#### Source records:
= = = =
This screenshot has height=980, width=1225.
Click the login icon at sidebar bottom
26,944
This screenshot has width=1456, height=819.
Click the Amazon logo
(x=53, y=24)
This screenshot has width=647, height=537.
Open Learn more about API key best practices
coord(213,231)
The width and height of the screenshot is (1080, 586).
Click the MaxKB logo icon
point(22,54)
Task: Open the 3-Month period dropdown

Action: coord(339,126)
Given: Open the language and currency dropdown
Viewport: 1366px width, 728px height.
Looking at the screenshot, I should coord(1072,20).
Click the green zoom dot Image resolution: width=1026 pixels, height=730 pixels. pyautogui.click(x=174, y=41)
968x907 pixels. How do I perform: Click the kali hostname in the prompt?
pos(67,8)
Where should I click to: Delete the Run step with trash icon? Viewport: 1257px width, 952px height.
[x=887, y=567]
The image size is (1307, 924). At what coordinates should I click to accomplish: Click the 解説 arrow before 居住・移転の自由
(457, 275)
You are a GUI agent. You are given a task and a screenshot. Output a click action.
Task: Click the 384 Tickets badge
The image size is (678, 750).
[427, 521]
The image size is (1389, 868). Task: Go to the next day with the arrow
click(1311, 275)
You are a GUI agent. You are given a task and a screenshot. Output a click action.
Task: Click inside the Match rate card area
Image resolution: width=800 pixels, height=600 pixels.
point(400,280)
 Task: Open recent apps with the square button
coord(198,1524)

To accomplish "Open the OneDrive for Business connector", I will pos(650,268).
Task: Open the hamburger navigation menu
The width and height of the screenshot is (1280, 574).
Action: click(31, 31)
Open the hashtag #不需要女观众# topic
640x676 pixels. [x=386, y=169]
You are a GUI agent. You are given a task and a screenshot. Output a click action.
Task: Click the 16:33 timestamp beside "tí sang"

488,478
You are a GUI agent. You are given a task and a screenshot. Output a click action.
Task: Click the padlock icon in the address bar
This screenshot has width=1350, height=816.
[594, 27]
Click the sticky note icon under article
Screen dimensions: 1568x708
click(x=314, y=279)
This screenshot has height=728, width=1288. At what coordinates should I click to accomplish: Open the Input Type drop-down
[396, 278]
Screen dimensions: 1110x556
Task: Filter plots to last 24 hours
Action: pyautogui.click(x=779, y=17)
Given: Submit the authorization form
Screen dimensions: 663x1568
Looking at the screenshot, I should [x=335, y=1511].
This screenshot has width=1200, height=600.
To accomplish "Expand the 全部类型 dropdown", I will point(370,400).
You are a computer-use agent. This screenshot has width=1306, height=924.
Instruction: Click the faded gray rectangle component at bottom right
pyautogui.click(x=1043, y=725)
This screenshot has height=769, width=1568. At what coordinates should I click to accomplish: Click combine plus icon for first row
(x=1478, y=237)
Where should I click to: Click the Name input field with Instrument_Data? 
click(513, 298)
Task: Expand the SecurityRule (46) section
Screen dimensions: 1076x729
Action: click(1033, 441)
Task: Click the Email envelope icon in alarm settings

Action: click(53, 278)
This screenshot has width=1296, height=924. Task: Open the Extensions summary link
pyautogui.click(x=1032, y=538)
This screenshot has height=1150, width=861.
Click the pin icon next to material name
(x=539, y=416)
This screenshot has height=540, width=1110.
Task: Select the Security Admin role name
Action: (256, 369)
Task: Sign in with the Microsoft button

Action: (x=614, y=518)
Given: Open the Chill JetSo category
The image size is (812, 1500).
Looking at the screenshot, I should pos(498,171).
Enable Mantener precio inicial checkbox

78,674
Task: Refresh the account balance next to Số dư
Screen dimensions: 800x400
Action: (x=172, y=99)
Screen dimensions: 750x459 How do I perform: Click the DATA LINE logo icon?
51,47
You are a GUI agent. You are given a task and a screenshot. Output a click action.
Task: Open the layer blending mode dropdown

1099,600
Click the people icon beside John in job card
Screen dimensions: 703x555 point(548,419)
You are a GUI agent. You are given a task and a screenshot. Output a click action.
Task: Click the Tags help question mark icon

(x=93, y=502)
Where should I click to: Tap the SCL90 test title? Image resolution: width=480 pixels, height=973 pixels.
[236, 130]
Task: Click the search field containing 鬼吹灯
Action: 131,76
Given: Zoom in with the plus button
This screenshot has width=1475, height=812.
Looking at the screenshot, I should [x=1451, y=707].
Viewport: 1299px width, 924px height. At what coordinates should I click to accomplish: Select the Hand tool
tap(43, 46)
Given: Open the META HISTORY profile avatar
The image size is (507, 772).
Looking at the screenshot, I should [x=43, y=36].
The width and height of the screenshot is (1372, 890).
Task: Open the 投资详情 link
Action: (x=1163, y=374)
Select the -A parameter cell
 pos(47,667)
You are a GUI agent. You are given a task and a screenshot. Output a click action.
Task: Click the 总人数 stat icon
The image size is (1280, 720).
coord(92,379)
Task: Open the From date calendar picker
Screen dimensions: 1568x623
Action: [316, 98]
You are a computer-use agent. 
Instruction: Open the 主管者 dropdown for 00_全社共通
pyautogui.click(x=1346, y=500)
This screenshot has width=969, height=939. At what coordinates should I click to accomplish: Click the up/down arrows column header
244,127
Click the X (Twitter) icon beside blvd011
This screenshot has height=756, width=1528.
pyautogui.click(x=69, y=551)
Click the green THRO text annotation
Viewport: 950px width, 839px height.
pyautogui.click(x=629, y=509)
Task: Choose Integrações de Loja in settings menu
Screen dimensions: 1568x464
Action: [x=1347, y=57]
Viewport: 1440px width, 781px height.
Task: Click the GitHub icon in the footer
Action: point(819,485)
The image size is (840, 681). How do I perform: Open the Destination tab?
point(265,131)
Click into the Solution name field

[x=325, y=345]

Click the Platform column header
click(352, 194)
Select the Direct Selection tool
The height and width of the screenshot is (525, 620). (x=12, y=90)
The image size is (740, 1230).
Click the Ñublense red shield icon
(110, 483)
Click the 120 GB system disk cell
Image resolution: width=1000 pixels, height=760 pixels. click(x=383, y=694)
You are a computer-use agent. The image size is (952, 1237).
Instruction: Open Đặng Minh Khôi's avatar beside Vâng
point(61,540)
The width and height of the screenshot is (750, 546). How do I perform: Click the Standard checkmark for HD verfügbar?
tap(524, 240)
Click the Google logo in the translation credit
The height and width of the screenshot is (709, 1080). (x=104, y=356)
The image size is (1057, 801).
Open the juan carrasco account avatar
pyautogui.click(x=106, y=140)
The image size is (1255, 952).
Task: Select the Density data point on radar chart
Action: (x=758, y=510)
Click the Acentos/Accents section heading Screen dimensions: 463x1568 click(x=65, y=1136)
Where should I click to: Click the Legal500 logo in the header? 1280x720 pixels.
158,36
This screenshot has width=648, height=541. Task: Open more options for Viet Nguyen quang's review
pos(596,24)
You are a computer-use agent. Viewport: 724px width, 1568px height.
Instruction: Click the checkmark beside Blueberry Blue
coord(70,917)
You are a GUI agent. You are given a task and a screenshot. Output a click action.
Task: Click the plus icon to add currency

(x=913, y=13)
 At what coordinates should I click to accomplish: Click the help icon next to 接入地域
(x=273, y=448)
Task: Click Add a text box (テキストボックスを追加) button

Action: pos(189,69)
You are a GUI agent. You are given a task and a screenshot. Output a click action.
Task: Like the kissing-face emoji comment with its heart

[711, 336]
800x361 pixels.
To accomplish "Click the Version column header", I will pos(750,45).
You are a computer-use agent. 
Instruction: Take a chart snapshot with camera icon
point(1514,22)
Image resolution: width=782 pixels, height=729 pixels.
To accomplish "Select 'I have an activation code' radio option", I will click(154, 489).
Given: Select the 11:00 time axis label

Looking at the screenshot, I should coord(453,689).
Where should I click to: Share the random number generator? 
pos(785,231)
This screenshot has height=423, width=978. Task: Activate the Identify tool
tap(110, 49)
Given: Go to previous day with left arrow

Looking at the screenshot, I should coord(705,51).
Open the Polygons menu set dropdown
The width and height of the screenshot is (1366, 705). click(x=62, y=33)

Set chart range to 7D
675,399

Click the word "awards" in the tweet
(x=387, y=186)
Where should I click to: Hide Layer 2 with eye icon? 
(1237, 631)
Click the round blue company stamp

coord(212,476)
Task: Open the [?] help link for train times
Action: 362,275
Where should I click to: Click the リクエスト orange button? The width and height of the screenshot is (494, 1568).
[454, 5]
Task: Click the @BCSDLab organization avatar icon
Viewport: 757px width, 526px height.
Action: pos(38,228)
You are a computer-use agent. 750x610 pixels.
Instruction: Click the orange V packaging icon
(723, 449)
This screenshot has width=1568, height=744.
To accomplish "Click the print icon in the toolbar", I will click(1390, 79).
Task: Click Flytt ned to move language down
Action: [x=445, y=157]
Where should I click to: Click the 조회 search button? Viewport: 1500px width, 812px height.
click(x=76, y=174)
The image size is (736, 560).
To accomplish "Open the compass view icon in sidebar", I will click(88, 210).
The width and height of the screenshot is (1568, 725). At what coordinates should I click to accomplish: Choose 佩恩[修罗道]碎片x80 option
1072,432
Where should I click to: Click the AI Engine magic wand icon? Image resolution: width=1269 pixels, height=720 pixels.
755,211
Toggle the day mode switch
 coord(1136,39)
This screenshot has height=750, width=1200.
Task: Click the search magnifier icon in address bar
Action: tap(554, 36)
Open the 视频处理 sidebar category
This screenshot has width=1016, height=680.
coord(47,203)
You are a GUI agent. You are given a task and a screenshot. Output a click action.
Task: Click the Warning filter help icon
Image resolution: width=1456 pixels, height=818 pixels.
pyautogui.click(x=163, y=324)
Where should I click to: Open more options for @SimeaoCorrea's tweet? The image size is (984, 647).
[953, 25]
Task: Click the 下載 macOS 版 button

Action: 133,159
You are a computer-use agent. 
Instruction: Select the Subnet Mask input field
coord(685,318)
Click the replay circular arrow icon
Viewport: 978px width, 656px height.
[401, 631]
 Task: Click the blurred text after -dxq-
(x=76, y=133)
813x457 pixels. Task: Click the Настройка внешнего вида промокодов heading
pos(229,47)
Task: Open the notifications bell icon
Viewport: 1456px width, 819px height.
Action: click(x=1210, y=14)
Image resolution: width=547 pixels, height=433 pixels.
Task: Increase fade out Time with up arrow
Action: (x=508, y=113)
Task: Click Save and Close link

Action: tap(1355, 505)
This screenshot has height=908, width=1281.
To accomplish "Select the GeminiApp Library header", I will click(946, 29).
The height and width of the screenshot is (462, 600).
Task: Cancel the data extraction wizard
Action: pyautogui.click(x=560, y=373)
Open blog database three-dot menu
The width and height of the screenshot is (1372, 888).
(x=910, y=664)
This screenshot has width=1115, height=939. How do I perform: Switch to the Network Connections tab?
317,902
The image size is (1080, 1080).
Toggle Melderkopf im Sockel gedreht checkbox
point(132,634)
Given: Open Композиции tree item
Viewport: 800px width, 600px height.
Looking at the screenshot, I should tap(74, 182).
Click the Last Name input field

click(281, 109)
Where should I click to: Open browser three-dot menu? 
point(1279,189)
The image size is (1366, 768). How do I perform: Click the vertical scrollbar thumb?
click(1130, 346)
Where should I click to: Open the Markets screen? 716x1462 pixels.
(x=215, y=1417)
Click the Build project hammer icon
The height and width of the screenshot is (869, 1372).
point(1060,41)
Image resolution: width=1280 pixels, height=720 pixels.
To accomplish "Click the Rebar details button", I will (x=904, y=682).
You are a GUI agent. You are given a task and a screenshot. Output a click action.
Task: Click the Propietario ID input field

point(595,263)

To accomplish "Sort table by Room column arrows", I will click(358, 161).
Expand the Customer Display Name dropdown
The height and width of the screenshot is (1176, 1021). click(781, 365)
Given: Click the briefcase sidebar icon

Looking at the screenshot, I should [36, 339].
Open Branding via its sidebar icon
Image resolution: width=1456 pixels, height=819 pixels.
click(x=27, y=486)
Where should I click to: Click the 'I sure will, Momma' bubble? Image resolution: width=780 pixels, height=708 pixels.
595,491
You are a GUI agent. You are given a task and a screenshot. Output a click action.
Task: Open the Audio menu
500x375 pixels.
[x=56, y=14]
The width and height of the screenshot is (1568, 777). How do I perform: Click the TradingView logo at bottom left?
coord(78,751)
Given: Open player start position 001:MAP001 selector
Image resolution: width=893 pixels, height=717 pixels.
= = = =
#### Problem description:
Copy out the lines exactly, starting at the first line and ending at the line that contains "click(1311, 275)".

#### Response below:
This screenshot has height=980, width=1225.
Click the login icon at sidebar bottom
26,944
This screenshot has width=1456, height=819.
Click the Amazon logo
(x=53, y=24)
This screenshot has width=647, height=537.
Open Learn more about API key best practices
coord(213,231)
The width and height of the screenshot is (1080, 586).
Click the MaxKB logo icon
point(22,54)
Task: Open the 3-Month period dropdown

Action: coord(339,126)
Given: Open the language and currency dropdown
Viewport: 1366px width, 728px height.
Looking at the screenshot, I should coord(1072,20).
Click the green zoom dot Image resolution: width=1026 pixels, height=730 pixels. pyautogui.click(x=174, y=41)
968x907 pixels. How do I perform: Click the kali hostname in the prompt?
pos(67,8)
Where should I click to: Delete the Run step with trash icon? Viewport: 1257px width, 952px height.
[x=887, y=567]
The image size is (1307, 924). At what coordinates should I click to accomplish: Click the 解説 arrow before 居住・移転の自由
(457, 275)
You are a GUI agent. You are given a task and a screenshot. Output a click action.
Task: Click the 384 Tickets badge
The image size is (678, 750).
[427, 521]
The image size is (1389, 868). Task: Go to the next day with the arrow
click(1311, 275)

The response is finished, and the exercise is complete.